The United States launched “Operation Just Cause” on Dec. 20. shortly after midnight. Some 27,000 troops were tasked by then-President George H.W. Bush with capturing Noriega, protecting the lives of Americans living in Panama and restoring democracy to the country that a decade later would take over control of the Panama Canal.

The invasion began with fierce bombing in the neighborhood of El Chorrillo, home to Noriega’s base, destroying wooden homes and displacing thousands of people.

Today the area still has desolate parts where residents say bombs fell, an iron light post pockmarked from bullets and graffiti with phrases like “Forbidden to forget” and “Dec. 20, national mourning.”

Many of those who survived complain to this day about the small apartments that the government then gave them in multi-family, concrete buildings put up in the devastated neighborhood after the invasion. Residents of El Chorrillo, who historically have lived among violence and gang activity, also complain of poverty and joblessness.

“The invasion left a lot of weapons in the neighborhood and the violence increased,” said Olga Cárdenas, a longtime community leader. “Many of the children who grew up after the invasion demand opportunities. They also have trauma from the bombing.”

According to official figures, 300 Panamanian soldiers and 214 civilians — many from El Chorrillo — died during the invasion, though the number remains controversial and human rights groups like the Association of Relatives of the Fallen believe it is much higher. Twenty-three U.S. soldiers also perished.

Many of the Panamanian dead were buried in common graves in a cemetery. Months later, at the request of relatives, exhumations led to the identification of many of the bodies.
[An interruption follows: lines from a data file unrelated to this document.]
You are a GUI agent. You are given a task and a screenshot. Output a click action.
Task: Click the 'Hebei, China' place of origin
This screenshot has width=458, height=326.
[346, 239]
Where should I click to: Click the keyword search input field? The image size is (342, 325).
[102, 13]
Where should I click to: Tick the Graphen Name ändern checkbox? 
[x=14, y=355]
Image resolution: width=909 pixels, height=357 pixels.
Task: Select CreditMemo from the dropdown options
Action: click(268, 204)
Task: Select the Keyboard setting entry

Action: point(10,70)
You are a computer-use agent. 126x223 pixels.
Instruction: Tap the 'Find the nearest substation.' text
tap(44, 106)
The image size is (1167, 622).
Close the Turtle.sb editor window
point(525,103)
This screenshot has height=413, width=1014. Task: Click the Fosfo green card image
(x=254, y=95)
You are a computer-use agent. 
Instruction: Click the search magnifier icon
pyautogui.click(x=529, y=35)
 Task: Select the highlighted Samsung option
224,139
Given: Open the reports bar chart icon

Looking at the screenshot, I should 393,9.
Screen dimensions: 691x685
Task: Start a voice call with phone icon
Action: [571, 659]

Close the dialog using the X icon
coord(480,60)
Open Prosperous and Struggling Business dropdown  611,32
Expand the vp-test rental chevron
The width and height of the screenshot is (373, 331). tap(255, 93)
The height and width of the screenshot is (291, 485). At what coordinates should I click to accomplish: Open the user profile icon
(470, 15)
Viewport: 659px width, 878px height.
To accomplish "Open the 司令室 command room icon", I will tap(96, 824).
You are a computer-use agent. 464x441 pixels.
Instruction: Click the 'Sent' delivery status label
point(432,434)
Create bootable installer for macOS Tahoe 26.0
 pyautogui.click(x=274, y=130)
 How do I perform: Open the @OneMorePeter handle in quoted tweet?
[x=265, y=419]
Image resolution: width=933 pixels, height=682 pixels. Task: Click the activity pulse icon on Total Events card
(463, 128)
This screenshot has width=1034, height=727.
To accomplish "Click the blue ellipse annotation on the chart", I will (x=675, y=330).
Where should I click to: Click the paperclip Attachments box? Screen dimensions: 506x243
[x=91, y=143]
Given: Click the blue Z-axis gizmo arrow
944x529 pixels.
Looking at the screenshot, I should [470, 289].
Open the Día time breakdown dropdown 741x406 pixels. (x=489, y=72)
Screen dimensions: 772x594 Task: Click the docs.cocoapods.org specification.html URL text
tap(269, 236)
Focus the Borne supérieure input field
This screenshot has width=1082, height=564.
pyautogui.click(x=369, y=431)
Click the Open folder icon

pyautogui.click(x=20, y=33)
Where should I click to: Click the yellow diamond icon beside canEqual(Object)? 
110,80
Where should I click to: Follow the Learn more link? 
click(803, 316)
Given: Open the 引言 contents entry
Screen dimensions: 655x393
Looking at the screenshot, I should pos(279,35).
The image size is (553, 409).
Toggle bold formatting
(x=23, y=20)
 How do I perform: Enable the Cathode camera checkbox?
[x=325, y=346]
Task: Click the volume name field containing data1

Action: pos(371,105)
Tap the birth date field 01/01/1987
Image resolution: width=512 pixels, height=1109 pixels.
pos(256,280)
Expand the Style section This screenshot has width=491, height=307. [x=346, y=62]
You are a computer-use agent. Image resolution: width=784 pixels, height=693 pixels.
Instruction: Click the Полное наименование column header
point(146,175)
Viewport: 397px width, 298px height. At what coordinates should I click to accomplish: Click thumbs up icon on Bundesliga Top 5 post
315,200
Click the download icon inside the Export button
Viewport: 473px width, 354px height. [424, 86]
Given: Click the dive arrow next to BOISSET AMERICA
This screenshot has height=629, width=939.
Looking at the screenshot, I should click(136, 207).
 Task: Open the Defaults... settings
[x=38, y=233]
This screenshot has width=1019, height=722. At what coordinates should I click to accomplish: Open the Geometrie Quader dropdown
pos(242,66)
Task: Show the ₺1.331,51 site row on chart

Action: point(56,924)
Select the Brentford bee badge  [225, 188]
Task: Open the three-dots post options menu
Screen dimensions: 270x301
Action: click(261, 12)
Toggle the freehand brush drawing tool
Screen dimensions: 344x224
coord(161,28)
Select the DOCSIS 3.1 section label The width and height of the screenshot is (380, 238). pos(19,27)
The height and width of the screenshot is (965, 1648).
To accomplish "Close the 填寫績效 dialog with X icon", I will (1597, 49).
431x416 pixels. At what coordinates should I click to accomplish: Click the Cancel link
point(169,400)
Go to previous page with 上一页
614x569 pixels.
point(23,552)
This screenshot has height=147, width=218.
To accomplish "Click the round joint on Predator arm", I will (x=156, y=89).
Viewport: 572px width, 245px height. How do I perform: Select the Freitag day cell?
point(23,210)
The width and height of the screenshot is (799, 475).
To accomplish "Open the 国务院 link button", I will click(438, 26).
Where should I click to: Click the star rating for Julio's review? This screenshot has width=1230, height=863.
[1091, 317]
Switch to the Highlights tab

But that wasn’t the case for Herrera and others.

“We saw bodies of men ... an old woman, a girl, but we never found my husband,” she told The Associated Press in an interview at her home on the outskirts of the capital, wearing the insignia of the defense forces her husband belonged to.

Herrera, who at the time of the invasion worked as an auxiliary nurse for the military, said she and her husband’s relatives put notices in the newspapers seeking any information about his whereabouts, but in vain.

Decades later, the Truth Commission was established to determine the precise number and identity of such victims and to shine light on “the serious violations” of human rights during the invasion, said José Luis Sosa, its executive secretary.

Sosa added that the commission, which began working in 2017 and is made up of five legal and academic experts, collected court records and other documents plus new evidence and testimonies from victims’ relatives. With that new evidence, the commission was able to request the impending exhumations and the reopening of the cases of 15 people who disappeared.

“We know there are more unknown and missing people who probably can be found,” Sosa said.

The commission has compiled a DNA bank with biological samples from relatives that will be compared against the remains dug up. Bethancourt’s three sons have given blood samples.

“We are now on the way to recognizing some missing people, but not in their totality, because over the course of 30 years much evidence has been lost,” said Trinidad Ayola, president of the Association of Relatives of the Fallen.

Ayola said people have contacted the organization over the years about missing loved ones but did not dare to make official complaints, fearful of authorities. But today people are less afraid, making possible the process that’s underway.

Ayola’s husband died in the invasion, though his body was identified quickly at a morgue thanks to a photograph she saw in a newspaper.

This week relatives won a victory when the government declared Friday a day of national mourning for the first time. Another moral victory came last year when the Inter-American Court of Human Rights issued a decision blaming the United States for the invasion and calling on it to pay compensation.

Washington considers it a mere recommendation and does not recognize the court, according to analysts.

“Finally there are important signals for the victims as the 30th anniversary approaches,” Ayola said. “The national mourning and the possibility for other families to identify their own so they can be buried properly. They cannot remain in oblivion.”

Associated Press writer Juan Zamorano contributed to this report.